Now, a new study from researchers in California shows news coverage of another controversial FDA decision is impacting the public so much that it’s having a negative affect on pharmaceutical trials.
In June 2021, the FDA went against its advisory committee to approve the first Alzheimer’s drug in nearly 20 years. A survey performed in tandem with that decision has found news coverage of the FDA’s decision made the public less willing to volunteer for Alzheimer’s pharmaceutical trials.
The advisory committee did not find aducanumab (brand name Aduhelm) unsafe, but concluded the monoclonal antibody’s ability to decrease brain plaques hadn’t shown an impact on the clinical progression of Alzheimer’s disease. The FDA’s subsequent approval and further disaccord over the drug’s labeling and price captured widespread media attention.
While this situation was playing out in the spring of 2021, University of California, Irvine neuroscientists launched their own study among people aged 50 to 79 who had expressed willingness to take part in drug research.
Two weeks before the FDA’s decision, the UCI team asked survey respondents if they would be interested in enrolling in a hypothetical four-year study of a plaque-reducing monoclonal antibody and a plaque-preventing drug, known as a BACE inhibitor. Eight days after the FDA gave aducanumab the green light, UCI Institute for Memory Impairments and Neurological Disorders (MIND) sent survey participants a similar questionnaire with a new section about the monoclonal antibody and its approval.
According to the study, published in Journal of Alzheimer’s Disease, the respondents who heard about the FDA decision before the follow up survey were less willing to take part in a drug trial. Conversely, those who learned about the approval from UCI’s follow up survey materials showed no change in their willingness to participate.
UCI Mind Director Joshua Grill says the researchers believe the difference in attitudes could be evidence of the influence of media coverage of science.
“It is surprising because it goes against some of our previous data showing people are generally more willing to take part in studies involving approved drugs compared to investigational ones,” said Grill. “Alzheimer’s is the most important medical condition society faces and we need an army of citizen volunteers to participate in drug trials. Anything that diminishes credibility in scientific research impedes our progress. Media coverage has the potential to influence people’s choices. That can hold us back or push us forward.”
Grill’s point is an interesting one as an unrelated study also from spring 2021 found a changing landscape surrounding Alzheimer’s clinical trials and drug development. In that study—based on data from clinicaltrials.gov, the U.S. National Library of Medicine and 5 years of annual Alzheimer's pipeline reviews—researchers saw a retreat of pharmaceutical companies from Alzheimer's clinical trials, especially early phase human trials. In their place, federal agencies and nonprofit organizations have become the primary drivers of growth and innovation in the Alzheimer’s drug development space.

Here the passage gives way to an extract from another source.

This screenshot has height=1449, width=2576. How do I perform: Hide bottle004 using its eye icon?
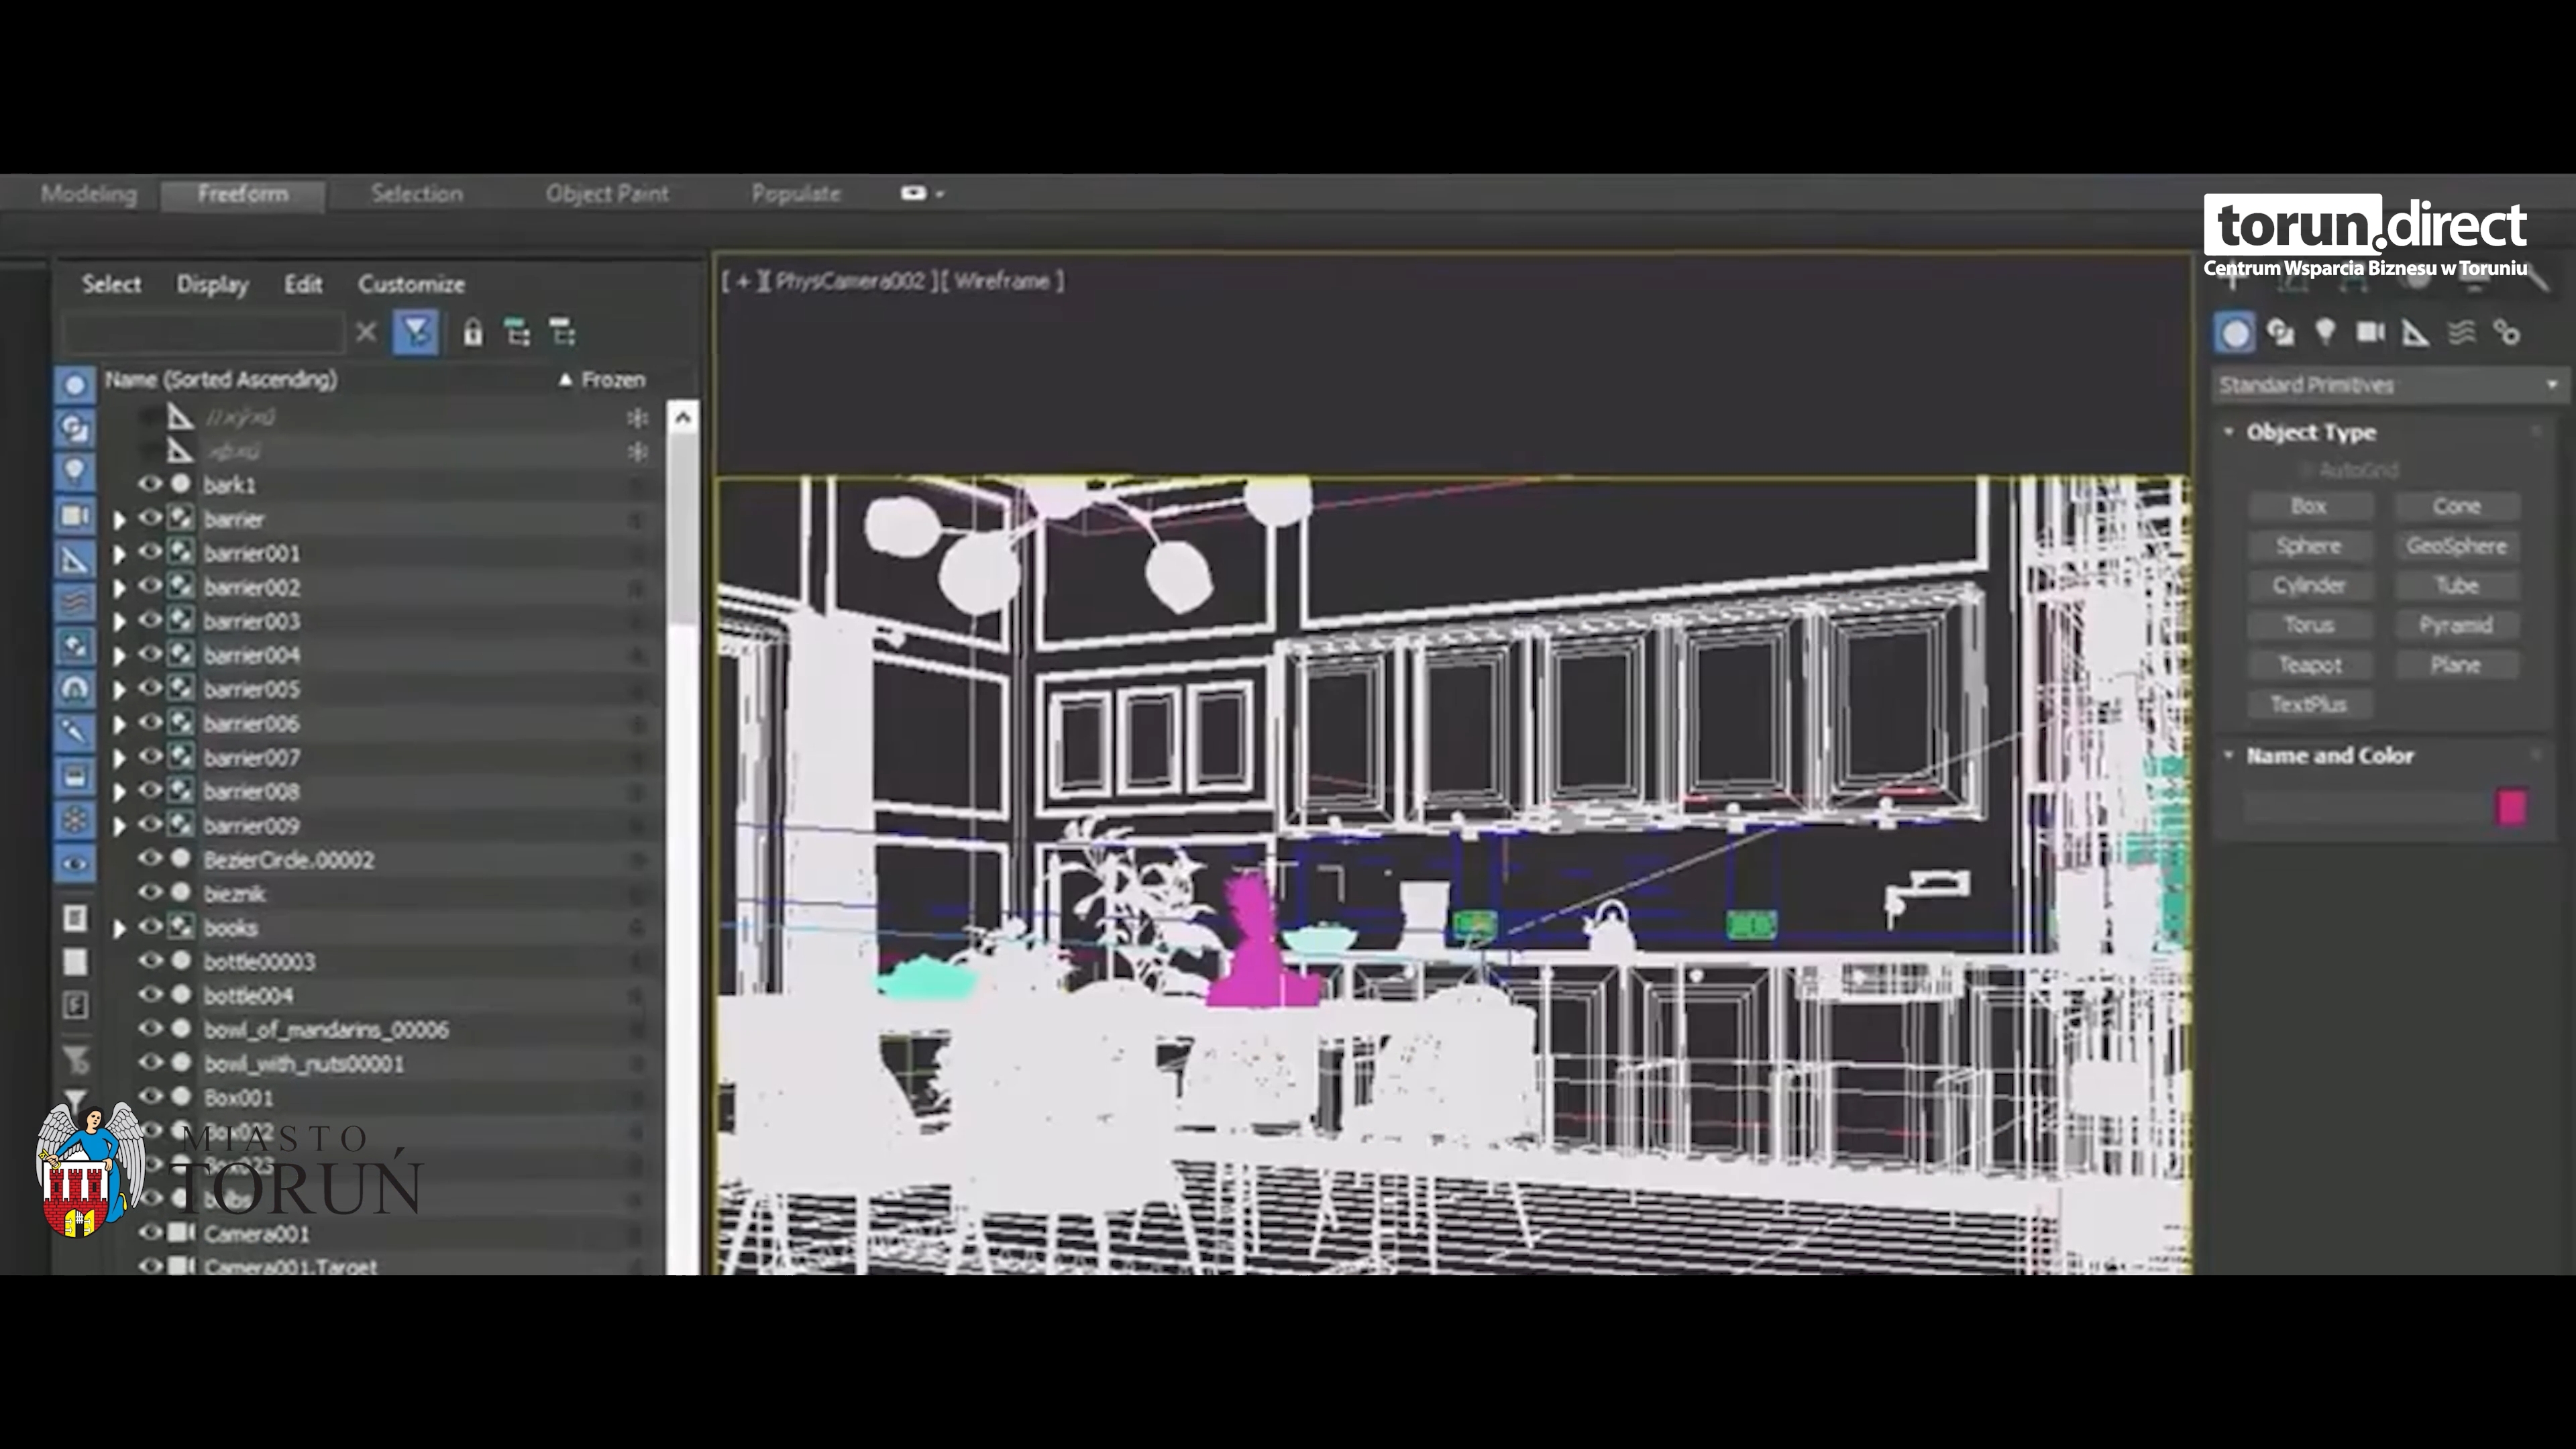[150, 995]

Jeffrey Cummings, UNLV School of Integrated Health Sciences research professor said that’s one reason why the FDA’s decision regarding aducanumab was so important.
"If pharmaceutical companies do not see a clear path to FDA approval, they will continue not to invest in Alzheimer's," said study author Jeffrey Cummings, UNLV School of Integrated Health Sciences research professor. "If new therapies are approved by regulatory authorities, more sponsors and more funding may be attracted to Alzheimer's research with accelerated innovation.”

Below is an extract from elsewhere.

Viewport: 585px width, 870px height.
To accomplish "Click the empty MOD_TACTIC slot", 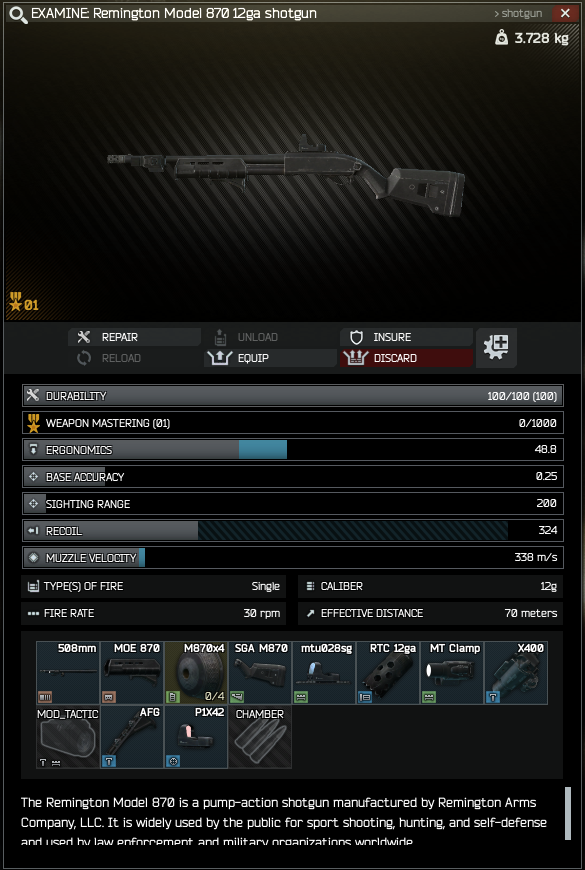I will pos(68,737).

The UCI MIND team plans to conduct further research, with emphasis on the diversity of participants in current Alzheimer’s clinical trials.

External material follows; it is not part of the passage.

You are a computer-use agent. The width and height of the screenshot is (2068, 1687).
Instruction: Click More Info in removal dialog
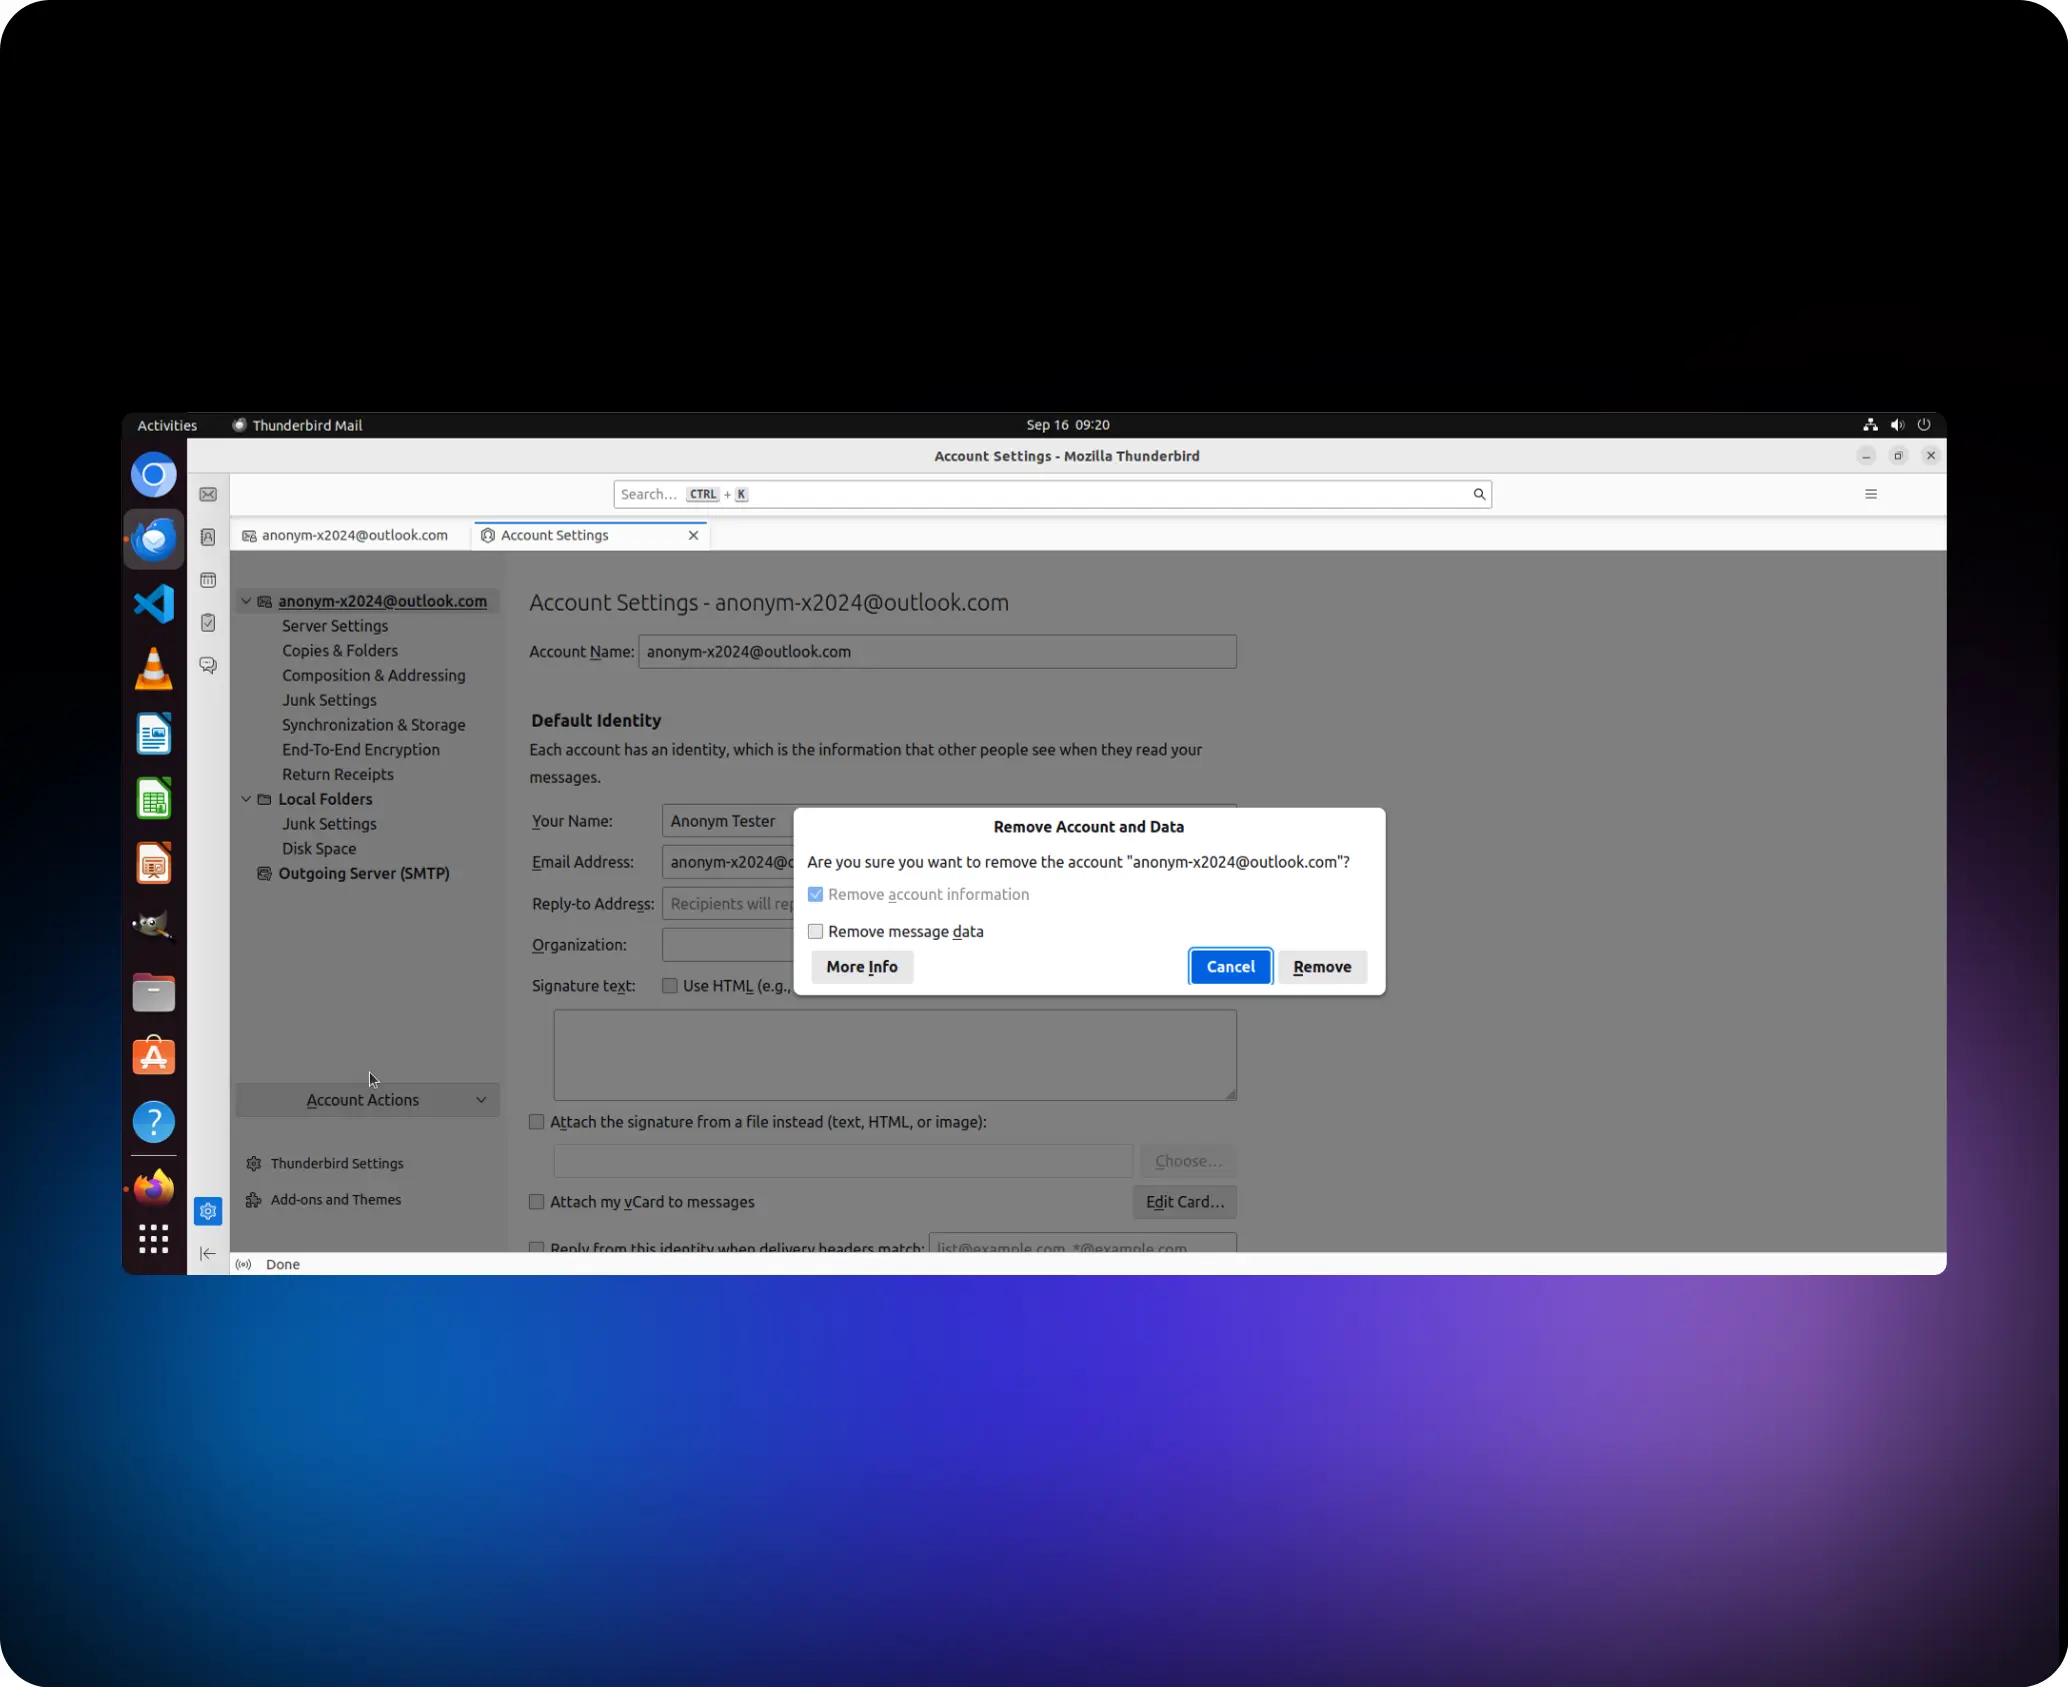[861, 967]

“It’s crucial for trial participants to reflect the scope of people affected by the disease,” concluded the study authors. “One thing we don’t know is whether the impact of media attention may be more or less important for particular groups, especially groups underrepresented in research. We need to understand what barriers to trust may exist and overcome them so our research is inclusive and applicable to everyone.”